The detection of novel doping-related substances is challenging for doping control laboratories, especially if these compounds are also produced endogenously by the common human metabolism. In these cases not only the detection of these compounds or related metabolites is sufficient but (semi)quantification becomes necessary followed by confirmation of the exogenous source of the urinary metabolites by isotope ratio mass spectrometry. This procedure is well known for testosterone and its metabolites.

The novel doping agent under investigation in this study will be the 11-keto derivative of testosterone and its urinary metabolites. 11-Ketotestosterone (11KT) is described as a potent anabolic doping agent that is of special interest as it additionally showed the ability to lower cortisol levels. It is easily available via internet-based providers and at the moment no analytical strategy exists to detect its misuse. 11KT is closely related to a prohormone called adrenosterone (androste-4-ene-3,11,17-trione) but the proposed method for detection of adrenosterone will not be suitable for 11KT as it is only focusing on the major metabolites also produced in large amounts in the adrenal glands strongly limiting the sensitivity of this approach.

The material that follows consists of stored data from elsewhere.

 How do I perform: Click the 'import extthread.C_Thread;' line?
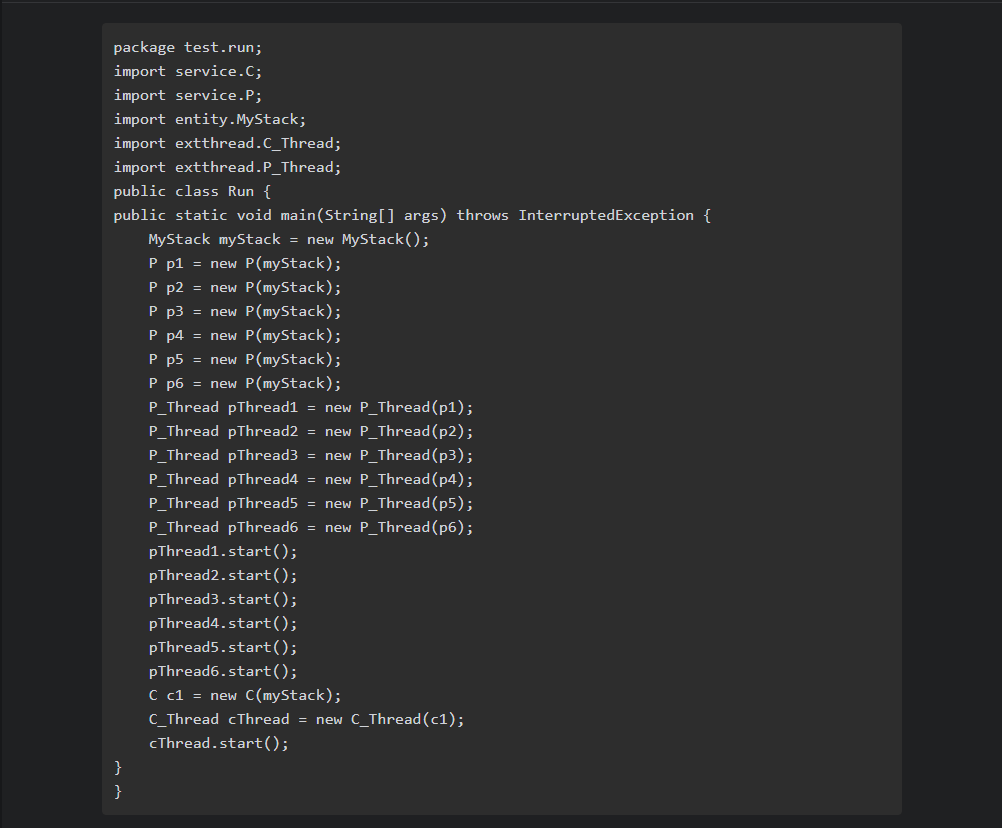pyautogui.click(x=227, y=143)
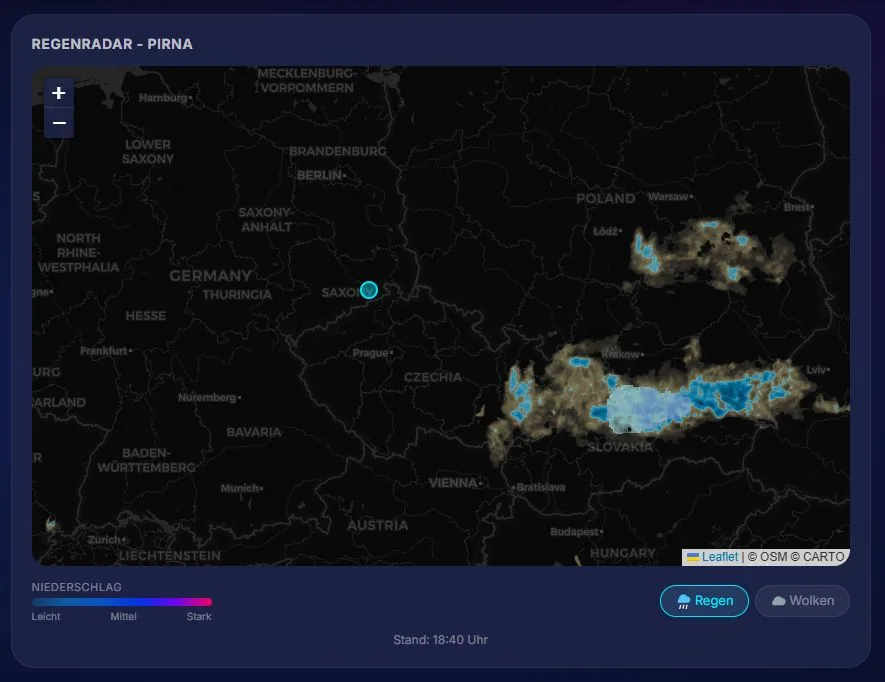Click the light blue heavy rain patch over Slovakia
Viewport: 885px width, 682px height.
[x=646, y=408]
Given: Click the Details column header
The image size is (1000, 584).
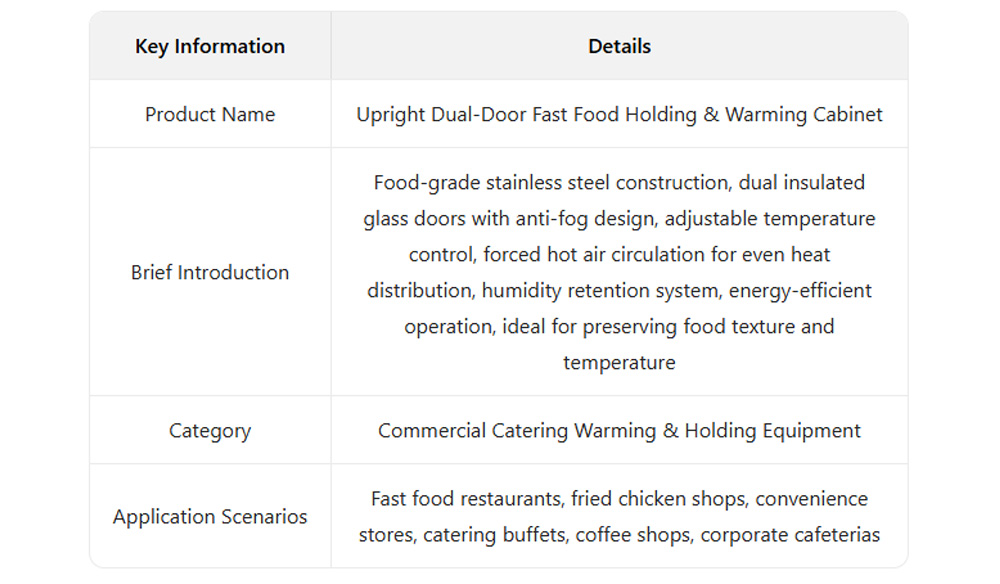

Within this research project, all currently known metabolites of 11KT will be taken into consideration to identify the most promising candidates for doping controls. First, the initial testing procedure will be developed to semi-quantitate the urinary amounts of all compounds of interest. Secondly, a confirmation procedure based on IRMS will be developed and validated. Both methods will be used to investigate an excretion study performed with 11KT in order to identify those metabolites most suitable for sports drug testing. This research will be completed by the investigation of routine doping control samples enabling to identify urinary baseline concentrations and carbon isotope ratios at natural abundance.

Main Findings

In this study, the human metabolism of KT was investigated in order to provide additional means for the detection of KT and its prohormone OHA4. Two volunteers (one female and one male) orally administered 20 mg of KT each, and urine samples were collected for 5 days. Urinary concentrations of KT and its metabolites were investigated, and a reference population encompassing 220 male and female athletes was investigated in order to elucidate preliminary thresholds. As confirmation procedure, an isotope ratio mass spectrometry-based method was developed in order to determine the CIR of KT and relevant metabolites. The developed methods enabled the detection of exogenous KT for more than 20 h after a single oral administration, which is comparable to a single oral testosterone administration.